Dwight Harrison

No. 82, 25, 28
- Positions: Cornerback, wide receiver

Personal information
- Born: October 12, 1948 Beaumont, Texas, U.S.
- Died: 2 September 2024 (aged 75) Beaumont, Texas, U.S
- Listed height: 6 ft 1 in (1.85 m)
- Listed weight: 187 lb (85 kg)

Career information
- High school: Beaumont
- College: Texas A&I
- NFL draft: 1971: 2nd round, 35th overall pick

Career history
- Denver Broncos (1971–1972); Buffalo Bills (1972–1977); Baltimore Colts (1978–1979); Oakland Raiders (1980);

Career NFL statistics
- Interceptions: 19
- Fumble recoveries: 3
- Total TDs: 3
- Stats at Pro Football Reference

= Dwight Harrison =

American football player (born 1948)

Dwight Webster Harrison (born October 12, 1948) is an American former professional football player who was a defensive back and wide receiver for 10 seasons in the National Football League (NFL) with the Denver Broncos, Buffalo Bills, Baltimore Colts, and Oakland Raiders.

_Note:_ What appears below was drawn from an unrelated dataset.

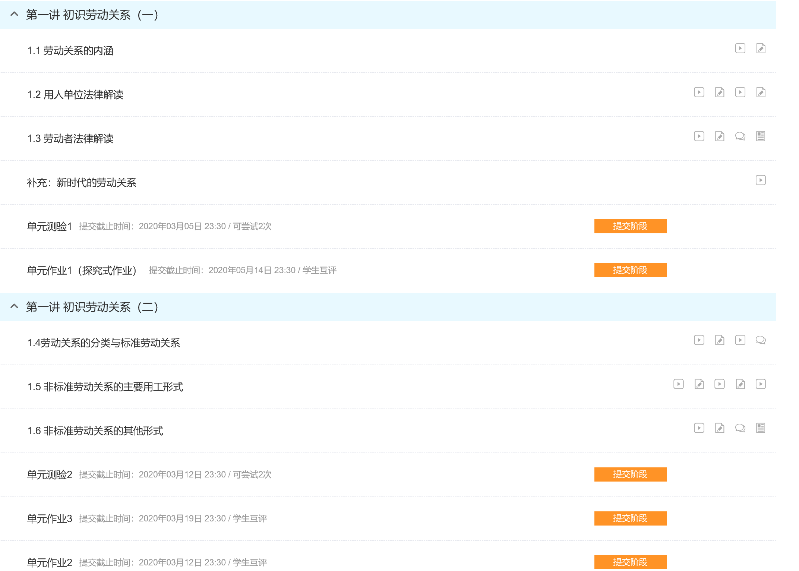Click 提交阶段 button for 单元作业2
799x571 pixels.
click(630, 562)
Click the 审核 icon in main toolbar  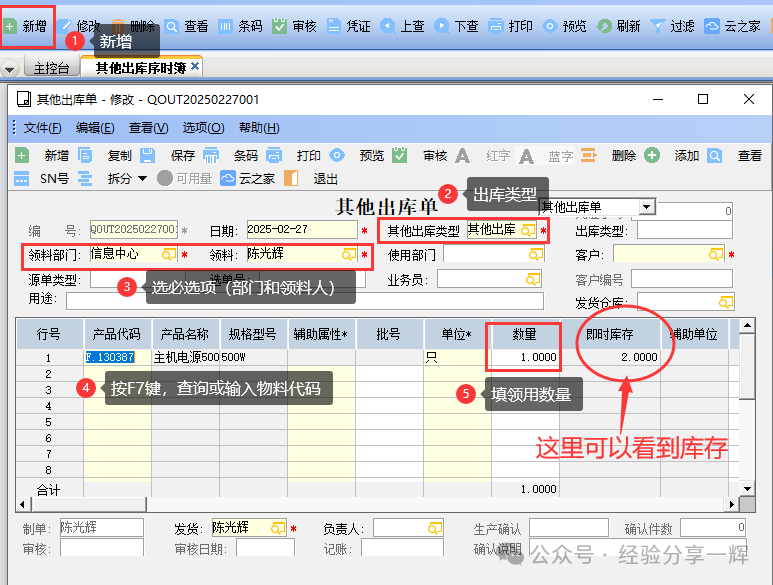click(x=295, y=26)
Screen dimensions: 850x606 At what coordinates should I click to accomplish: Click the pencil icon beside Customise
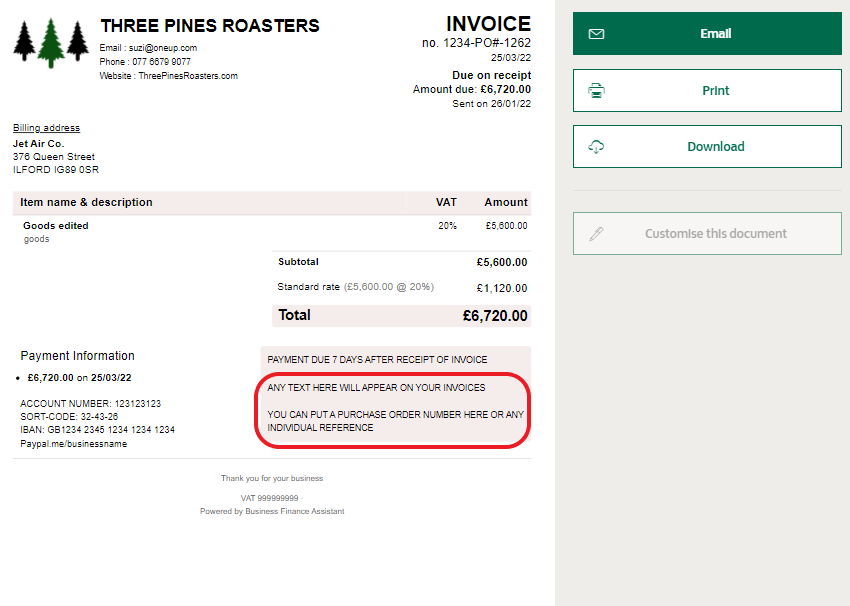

Born and raised in Beaumont, Texas, he played college football for the Texas A&I Javelinas (now Texas A&M–Kingsville)

Harrison was selected in the second round of the 1971 NFL draft (35th overall) by the Denver Broncos. He was traded in mid-season in from Denver to Buffalo for wide receiver Haven Moses.

Harrison suffers from severe post-concussion syndrome, including severe depression, and was said to be living in a trailer in Texas without running water. His NFL pension had been cut off, and in August of this year, he was one of the plaintiffs in a concussion lawsuit against the NFL.

Harrison continues to fight for benefits NFL took away for the last 21 years.